Print Friendly, PDF & Email

Loss and damage funding officially included in the COP27 agenda

GS  Paper 3

Syllabus: Bilateral, Regional and Global Groupings and Agreements involving India and/or affecting India’s interests


Source: DTE

 Context: At the 27th Conference of Parties (COP27) to the United Nations Framework Convention on Climate Change (UNFCCC) in Sharm El-Sheikh, Egypt, countries have agreed to discuss providing financial support to address loss and damage caused by climate change.



  • Climate change driven by humans has already warmed the earth by 1.1 degrees Celsius, and millions of people are now feeling the effects of rising temperatures and extreme weather events.
  • This means that certain climate change losses and damages are unavoidable.
  • The decision to discuss loss and damage at COP27 follows recent climate disasters in Europe (worst drought in 500 years), Pakistan (worst ever flooding) and heat waves in many regions of the world.


About Loss and damage:

  • It is used in UN climate negotiations to express the effects of climate change that outweigh people’s ability to adapt.
  • It is disproportionately affecting vulnerable communities, making addressing the issue a matter of climate justice.
  • While the UNFCCC has not defined loss and damage precisely, it is caused by extreme weather events (cyclones, droughts, heatwaves) and slow-onset changes (sea level rise, desertification, ocean acidification).
  • Climate change damages can be classified as economic losses or non-economic losses (such as loss of life).


Evolution of the concept:

  • The appropriate response to loss and damage has been debated since the early 1990s when the UNFCCC was founded.
  • Establishing accountability and compensation for loss and destruction has long been an aim for the most vulnerable Least Developed Countries Group.
  • However, historically blamed for the climate catastrophe, rich countries have overlooked the concerns of vulnerable countries.
  • Following extensive pressure from developing countries, the Warsaw International Mechanism (WIM) on Loss and Damages was founded in 2013 with no funding mechanism.
  • However, during the 2021 COP26 climate summit in Glasgow, a 3-year task force was established to consider a funding arrangement for loss and damage.
  • So far, Canada, Denmark, Germany, New Zealand, Scotland and the Belgian province of Wallonia have all expressed interest in loss and damage funding.


Significance of including loss and damage in the main agenda of COP27:

  • This will have the effect of mainstreaming the issue, requiring more frequent talks and progress.
  • This has reignited the fight for justice on behalf of communities that have lost their livelihood.

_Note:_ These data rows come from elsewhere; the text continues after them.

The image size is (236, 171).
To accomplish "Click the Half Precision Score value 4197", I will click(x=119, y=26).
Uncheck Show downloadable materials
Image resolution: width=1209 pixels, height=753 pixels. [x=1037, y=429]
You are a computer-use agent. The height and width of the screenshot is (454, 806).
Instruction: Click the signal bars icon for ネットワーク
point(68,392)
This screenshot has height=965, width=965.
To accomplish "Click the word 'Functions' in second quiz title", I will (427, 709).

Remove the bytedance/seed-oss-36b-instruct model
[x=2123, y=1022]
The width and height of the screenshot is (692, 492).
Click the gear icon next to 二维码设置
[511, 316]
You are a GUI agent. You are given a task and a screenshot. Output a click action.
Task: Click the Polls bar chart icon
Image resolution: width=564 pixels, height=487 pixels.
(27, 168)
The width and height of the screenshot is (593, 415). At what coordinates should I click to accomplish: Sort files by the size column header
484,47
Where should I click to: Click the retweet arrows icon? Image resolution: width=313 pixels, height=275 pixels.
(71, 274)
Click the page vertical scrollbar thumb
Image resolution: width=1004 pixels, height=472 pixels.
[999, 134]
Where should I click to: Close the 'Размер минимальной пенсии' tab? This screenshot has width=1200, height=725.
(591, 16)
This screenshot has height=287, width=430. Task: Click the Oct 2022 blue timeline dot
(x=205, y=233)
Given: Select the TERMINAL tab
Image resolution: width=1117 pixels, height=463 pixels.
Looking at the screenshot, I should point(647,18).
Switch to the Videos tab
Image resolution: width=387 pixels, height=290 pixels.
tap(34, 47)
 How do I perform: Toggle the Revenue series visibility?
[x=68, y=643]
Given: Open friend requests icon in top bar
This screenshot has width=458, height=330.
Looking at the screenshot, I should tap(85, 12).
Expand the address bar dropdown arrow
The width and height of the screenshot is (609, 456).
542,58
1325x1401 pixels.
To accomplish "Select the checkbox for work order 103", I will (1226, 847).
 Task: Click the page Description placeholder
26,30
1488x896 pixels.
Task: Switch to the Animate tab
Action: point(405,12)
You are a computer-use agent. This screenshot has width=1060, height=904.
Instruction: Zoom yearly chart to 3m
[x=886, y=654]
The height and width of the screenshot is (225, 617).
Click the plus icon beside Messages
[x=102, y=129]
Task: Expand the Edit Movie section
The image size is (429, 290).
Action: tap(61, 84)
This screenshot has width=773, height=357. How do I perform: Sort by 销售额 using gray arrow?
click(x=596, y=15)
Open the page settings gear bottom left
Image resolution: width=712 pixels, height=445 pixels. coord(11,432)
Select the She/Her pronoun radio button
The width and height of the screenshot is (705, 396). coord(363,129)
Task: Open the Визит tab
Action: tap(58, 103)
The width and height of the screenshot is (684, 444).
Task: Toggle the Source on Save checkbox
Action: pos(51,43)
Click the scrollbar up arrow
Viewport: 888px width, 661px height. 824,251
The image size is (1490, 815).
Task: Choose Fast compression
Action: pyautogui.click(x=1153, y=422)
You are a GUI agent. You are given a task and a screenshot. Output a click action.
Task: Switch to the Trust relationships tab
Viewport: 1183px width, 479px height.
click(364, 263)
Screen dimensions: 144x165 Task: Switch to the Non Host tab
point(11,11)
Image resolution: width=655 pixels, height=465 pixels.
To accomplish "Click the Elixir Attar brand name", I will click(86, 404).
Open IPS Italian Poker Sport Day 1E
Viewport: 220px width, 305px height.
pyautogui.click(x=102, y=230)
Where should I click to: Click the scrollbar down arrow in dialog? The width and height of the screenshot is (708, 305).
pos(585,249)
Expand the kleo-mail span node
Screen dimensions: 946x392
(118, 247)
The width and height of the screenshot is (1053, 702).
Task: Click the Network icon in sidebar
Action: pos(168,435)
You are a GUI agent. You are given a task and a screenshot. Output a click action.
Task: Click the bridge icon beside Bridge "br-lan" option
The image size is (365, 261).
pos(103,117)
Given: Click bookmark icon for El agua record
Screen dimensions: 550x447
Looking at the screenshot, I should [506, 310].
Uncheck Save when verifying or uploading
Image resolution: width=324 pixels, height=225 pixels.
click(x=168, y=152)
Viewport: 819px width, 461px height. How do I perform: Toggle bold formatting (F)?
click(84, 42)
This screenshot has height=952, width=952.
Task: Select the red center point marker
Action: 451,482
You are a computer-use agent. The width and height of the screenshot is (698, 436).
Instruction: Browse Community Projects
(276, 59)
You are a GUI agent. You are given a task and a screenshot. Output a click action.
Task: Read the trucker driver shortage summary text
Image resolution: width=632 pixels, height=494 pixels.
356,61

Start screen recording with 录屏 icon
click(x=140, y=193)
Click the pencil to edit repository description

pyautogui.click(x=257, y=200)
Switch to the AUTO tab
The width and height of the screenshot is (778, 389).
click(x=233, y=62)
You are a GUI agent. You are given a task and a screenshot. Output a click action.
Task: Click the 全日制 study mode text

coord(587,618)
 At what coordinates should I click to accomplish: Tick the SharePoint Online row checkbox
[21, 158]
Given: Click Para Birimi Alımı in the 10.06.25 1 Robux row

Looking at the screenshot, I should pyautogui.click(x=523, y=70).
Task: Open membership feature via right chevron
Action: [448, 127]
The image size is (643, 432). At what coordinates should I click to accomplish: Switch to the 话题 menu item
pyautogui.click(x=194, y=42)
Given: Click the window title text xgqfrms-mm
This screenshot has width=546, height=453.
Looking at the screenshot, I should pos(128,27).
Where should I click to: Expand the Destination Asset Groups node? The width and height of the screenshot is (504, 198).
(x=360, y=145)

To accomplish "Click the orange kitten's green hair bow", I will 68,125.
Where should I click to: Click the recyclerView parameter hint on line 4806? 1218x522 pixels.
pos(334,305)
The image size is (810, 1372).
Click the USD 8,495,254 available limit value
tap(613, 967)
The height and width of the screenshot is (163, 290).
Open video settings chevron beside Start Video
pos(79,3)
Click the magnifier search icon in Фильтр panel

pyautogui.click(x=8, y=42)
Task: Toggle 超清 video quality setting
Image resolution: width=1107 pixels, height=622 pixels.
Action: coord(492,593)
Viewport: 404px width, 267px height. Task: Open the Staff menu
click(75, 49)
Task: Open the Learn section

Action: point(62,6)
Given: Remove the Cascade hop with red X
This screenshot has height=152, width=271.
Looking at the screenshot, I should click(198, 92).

  • Inclusion on the formal agenda is just the beginning and the actual provision for climate disaster compensation is still a long way away.
  • Getting the rich and developed nations to contribute money has been a challenging battle.
  • Also, calculating loss due to climate change is difficult.


Way ahead:

  • The COP27 must agree to create a Loss and Damage Finance Facility to help people and nations recover from the effects of climate change.
  • India-backed Mission LiFE – a global mass effort to re-establish the delicate balance between man and nature – must be the primary strategy for combating climate change.